Indirekte Ansprache klang früher irgendwie edel und hochgestochen. Heutzutage ist sie aber in fast allen Bereichen Mist. Egal, ob du einem Kunden auf eine Reklamation antwortest oder dein neuestes Angebot bewirbst. Stehe zu dem, was du sagst und adressiere deinen Leser direkt. Die Zeiten, wo man dem König nicht in die Augen schauen durfte, sind lange vorbei.
Mit „man kann“ und „man würde“ geht direkte Ansprache nicht. Ändere das. Die Suchfunktion in Word ist super, um die bösen drei Buchstaben zu finden. 😉
Schmeiß den Ballast weg
Ich kann mich noch gut daran erinnern, wenn mich bei der Erstellung eines neuen Kataloges ein großes leeres Blatt angestarrt hat und ich dort eine 3-Tage-Reise bewerben sollte. Ist schon blöd, wenn das Format so null zum Inhalt passt. Die Seite nur mit Bildern vollpappen war aber auch keine Alternative. Was dann hilft, sind Füllwörter, überflüssige Schwurbelformulierungen und so weiter.
Aber jetzt mal ehrlich – wie oft hast du die Situation, dass du eine bestimmte Fläche irgendwie mit Text füllen musst?
Also. Räume deinen Text auf. Streiche Füllwörter – irgendwie, manchmal, hier, jetzt, auch, aber. Herrje, es gibt so viele. Schau beim Lesen einfach, ob das Wort wirklich für den Sinn des Satzes benötigt wird. Ist es nettes Beiwerk – raus damit.
Sei aktiv! Vermeide Passiv-Konstruktionen
Passivkonstruktionen klingen auch immer irgendwie „elitärer“. Das Dumme an ihnen, sie sind wie „man“, unpersönlich. Besonders schön kannst du das immer bei Politikern sehen, die irgendetwas verkünden, das sie selbst gar nicht vertreten. „Die Fristen für die Verlängerung der Kontaktsperre wurden verlängert“. Ok, Aussage klar. Aber hier geht der Handelnde komplett in den Hintergrund. Wie wäre es denn mit: „Ich habe die Fristen verlängert“. Bähm. Aussage. Klar und deutlich. Da ist jemand bereit, Verantwortung zu übernehmen.
Ok, wie willst du gegenüber deinen Kunden rüberkommen? Als passives Mimöschen oder als die Person, die handelt und Konsequenzen trägt, positiv wie negativ?

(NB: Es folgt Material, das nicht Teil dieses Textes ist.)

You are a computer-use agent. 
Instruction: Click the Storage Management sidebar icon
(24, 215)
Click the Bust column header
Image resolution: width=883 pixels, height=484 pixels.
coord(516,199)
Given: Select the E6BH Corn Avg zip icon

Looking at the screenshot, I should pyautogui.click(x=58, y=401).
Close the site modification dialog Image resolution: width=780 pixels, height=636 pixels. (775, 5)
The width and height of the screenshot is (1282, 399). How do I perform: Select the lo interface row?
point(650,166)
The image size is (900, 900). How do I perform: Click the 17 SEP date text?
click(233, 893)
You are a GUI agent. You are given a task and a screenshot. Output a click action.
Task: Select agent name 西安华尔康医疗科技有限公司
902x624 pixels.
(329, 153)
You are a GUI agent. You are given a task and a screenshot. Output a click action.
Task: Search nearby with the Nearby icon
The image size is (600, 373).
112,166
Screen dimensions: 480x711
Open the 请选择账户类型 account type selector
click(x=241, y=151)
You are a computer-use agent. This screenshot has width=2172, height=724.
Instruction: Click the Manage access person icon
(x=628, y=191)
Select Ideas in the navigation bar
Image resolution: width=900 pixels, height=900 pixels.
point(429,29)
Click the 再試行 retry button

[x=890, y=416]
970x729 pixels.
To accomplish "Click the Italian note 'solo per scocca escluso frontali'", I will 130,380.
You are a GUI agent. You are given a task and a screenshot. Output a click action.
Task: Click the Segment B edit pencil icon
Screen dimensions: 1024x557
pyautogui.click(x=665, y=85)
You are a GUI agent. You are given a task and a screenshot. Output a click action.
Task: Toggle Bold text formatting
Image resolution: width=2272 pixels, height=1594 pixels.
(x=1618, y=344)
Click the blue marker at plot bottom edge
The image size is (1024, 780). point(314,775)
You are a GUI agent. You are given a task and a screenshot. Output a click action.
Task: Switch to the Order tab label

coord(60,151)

Hole dir mindestens zwei Augen dazu
Ok, nur die Augen sind nicht hilfreich. Ein Kopf, der auch noch fit in Deutsch ist, sollte schon mit dabei sein. Und ein Körper, der alles durch die Gegend trägt. Gut, genug Wortklauberei. 😉
Was ich sagen will: lass jemand anderes deine Texte noch einmal, gerne auch zweimal überlesen. Egal, wie gut du bist, du kannst nicht alle Macken finden. Also suche dir jemanden, der gegenliest. Idealerweise tickt dieser Gegenleser sogar wie diejenigen, für die der Text bestimmt ist. Dann stellst du dabei nämlich auch noch sicher, dass nicht nur Schreibfehler rausfliegen. So jemand wird dir auch den Kopf waschen, wenn du dich hinter Fachchinesisch und Beamtendeutsch versteckst.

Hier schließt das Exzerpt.